Copy the listing below word for word, from its start through the line that contains "pyautogui.click(x=965, y=240)".

————————

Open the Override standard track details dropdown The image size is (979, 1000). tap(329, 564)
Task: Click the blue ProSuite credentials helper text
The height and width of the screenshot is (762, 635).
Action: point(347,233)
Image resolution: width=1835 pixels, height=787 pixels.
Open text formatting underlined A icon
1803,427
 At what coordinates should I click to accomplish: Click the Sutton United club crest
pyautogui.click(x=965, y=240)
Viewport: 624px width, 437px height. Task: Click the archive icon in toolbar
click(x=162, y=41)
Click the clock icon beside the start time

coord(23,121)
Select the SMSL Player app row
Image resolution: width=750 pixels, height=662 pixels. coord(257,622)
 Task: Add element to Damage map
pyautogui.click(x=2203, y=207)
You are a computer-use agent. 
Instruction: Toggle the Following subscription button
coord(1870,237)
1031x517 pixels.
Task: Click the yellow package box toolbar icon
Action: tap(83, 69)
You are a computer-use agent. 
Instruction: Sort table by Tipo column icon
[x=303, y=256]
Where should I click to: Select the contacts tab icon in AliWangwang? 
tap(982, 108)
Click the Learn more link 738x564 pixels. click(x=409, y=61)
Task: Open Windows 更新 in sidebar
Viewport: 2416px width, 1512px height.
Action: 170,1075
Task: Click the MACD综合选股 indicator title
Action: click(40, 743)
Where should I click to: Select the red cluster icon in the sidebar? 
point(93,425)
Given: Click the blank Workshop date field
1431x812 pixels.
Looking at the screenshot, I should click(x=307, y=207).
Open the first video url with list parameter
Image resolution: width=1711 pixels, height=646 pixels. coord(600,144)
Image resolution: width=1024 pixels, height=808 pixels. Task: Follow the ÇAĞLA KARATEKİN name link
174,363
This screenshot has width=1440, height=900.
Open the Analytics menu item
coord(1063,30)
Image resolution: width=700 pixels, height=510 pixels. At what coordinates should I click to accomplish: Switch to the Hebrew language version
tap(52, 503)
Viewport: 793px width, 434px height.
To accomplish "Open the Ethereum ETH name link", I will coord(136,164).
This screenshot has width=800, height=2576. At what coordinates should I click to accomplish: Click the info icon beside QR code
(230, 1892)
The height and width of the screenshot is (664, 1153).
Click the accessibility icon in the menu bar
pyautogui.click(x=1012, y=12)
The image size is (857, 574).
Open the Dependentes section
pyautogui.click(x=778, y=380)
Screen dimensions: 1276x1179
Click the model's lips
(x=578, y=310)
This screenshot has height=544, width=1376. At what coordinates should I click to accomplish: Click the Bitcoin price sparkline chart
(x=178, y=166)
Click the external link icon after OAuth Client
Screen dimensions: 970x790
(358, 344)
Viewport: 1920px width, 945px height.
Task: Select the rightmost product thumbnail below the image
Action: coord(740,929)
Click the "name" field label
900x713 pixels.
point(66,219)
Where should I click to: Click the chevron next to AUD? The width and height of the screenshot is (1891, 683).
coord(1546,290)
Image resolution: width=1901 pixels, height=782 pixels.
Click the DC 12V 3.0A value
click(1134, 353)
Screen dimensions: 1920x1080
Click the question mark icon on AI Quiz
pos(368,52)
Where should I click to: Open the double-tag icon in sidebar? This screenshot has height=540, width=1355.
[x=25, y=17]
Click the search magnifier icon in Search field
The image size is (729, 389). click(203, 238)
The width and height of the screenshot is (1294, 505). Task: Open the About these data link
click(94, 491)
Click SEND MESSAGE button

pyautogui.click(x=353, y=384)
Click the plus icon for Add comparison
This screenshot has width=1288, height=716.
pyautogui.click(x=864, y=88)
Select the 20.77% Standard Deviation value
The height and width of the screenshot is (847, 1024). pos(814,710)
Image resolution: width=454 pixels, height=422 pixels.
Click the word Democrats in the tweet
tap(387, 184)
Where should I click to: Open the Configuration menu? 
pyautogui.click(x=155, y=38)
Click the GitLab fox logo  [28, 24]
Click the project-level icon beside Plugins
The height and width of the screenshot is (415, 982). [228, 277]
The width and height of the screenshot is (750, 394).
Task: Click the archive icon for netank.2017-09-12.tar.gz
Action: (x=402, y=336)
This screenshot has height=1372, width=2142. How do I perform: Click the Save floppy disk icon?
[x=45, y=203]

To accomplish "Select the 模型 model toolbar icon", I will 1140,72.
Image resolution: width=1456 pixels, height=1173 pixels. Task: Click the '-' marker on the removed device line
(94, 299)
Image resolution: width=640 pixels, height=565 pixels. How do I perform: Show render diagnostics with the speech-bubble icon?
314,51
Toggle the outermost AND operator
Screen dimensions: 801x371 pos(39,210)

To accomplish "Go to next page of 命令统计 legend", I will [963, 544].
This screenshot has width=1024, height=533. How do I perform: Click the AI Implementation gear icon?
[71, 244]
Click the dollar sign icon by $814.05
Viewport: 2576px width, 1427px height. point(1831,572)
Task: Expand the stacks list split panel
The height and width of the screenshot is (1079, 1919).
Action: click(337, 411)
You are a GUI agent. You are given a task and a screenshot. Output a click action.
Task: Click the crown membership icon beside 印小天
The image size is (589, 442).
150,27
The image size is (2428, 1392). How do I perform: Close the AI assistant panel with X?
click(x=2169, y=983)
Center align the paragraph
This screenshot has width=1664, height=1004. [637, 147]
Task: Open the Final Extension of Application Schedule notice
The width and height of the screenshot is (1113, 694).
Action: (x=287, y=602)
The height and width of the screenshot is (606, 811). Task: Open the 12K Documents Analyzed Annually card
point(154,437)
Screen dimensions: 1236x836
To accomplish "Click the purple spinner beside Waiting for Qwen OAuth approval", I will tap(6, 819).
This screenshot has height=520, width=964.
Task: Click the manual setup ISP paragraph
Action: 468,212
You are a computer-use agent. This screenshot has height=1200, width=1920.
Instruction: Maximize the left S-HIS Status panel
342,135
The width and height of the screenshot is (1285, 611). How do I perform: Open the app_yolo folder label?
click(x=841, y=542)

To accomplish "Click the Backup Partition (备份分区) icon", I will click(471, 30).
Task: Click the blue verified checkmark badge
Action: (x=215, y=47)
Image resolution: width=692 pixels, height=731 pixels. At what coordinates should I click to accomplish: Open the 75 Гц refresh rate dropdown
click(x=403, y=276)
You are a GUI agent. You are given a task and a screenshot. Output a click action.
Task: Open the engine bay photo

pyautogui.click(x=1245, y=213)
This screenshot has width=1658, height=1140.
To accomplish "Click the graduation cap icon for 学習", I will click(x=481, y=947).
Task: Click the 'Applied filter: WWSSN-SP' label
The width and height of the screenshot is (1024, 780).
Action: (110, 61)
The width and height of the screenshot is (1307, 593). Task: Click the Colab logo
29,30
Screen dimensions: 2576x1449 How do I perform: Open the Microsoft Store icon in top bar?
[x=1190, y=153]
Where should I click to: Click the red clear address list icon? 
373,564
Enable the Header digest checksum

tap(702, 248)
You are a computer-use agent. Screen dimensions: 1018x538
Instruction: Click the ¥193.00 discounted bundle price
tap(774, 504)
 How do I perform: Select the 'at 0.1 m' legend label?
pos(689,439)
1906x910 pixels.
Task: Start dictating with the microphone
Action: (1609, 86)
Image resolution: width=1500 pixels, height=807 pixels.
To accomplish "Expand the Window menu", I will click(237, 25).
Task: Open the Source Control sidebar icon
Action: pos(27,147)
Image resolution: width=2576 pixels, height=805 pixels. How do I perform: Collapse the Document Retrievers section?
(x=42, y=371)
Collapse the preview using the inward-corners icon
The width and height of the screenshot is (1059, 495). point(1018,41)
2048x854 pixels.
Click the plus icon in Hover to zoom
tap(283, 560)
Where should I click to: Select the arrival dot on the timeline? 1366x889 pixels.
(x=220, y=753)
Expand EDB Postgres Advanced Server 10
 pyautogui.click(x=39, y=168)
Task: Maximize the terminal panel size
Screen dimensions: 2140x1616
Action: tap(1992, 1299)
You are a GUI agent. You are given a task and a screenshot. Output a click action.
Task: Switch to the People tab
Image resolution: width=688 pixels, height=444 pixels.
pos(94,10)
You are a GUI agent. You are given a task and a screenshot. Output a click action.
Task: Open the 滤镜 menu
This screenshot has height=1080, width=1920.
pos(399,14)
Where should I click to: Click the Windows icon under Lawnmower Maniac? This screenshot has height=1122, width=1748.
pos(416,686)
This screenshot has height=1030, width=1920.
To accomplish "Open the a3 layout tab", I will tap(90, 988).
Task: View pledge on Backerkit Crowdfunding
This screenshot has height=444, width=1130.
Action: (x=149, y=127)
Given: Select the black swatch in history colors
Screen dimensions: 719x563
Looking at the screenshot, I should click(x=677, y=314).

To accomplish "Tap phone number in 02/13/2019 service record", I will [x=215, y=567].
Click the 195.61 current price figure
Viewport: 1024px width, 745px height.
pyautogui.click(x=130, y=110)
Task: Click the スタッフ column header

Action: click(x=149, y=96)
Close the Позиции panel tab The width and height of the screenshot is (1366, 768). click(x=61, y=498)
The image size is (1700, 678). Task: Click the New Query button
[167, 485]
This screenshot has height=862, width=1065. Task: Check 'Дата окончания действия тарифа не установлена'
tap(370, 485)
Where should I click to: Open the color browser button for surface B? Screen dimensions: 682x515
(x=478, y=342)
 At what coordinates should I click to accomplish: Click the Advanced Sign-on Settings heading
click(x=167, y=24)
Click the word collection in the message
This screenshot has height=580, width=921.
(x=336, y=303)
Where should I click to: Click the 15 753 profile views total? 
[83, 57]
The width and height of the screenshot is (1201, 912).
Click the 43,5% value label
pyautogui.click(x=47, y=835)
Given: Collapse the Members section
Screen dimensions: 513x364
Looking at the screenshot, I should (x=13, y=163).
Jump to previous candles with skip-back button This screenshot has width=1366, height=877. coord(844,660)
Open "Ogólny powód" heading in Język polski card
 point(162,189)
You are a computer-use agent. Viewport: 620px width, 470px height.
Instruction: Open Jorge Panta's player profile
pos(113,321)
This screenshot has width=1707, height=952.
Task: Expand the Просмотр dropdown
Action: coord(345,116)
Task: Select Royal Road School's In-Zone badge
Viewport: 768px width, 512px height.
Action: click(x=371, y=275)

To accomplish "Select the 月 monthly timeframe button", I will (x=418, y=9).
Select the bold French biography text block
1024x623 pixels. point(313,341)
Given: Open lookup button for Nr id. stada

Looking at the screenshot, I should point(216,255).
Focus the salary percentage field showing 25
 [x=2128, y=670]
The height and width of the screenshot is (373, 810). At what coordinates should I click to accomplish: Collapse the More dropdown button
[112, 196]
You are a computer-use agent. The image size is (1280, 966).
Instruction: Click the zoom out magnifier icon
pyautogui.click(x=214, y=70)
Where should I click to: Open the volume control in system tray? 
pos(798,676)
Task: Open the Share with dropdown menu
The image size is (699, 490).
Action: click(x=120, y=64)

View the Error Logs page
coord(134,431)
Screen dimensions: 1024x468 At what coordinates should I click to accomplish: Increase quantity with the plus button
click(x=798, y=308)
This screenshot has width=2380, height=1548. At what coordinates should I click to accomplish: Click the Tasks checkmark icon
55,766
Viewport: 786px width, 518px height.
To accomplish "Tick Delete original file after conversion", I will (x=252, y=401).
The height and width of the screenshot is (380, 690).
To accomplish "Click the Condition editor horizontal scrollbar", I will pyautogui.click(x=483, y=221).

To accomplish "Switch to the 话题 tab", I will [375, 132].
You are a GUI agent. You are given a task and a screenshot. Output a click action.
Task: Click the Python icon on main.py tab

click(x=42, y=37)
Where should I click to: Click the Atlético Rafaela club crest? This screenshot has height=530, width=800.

————————

**SOLUTION BELOW:**
Open the Override standard track details dropdown The image size is (979, 1000). tap(329, 564)
Task: Click the blue ProSuite credentials helper text
The height and width of the screenshot is (762, 635).
Action: point(347,233)
Image resolution: width=1835 pixels, height=787 pixels.
Open text formatting underlined A icon
1803,427
 At what coordinates should I click to accomplish: Click the Sutton United club crest
pyautogui.click(x=965, y=240)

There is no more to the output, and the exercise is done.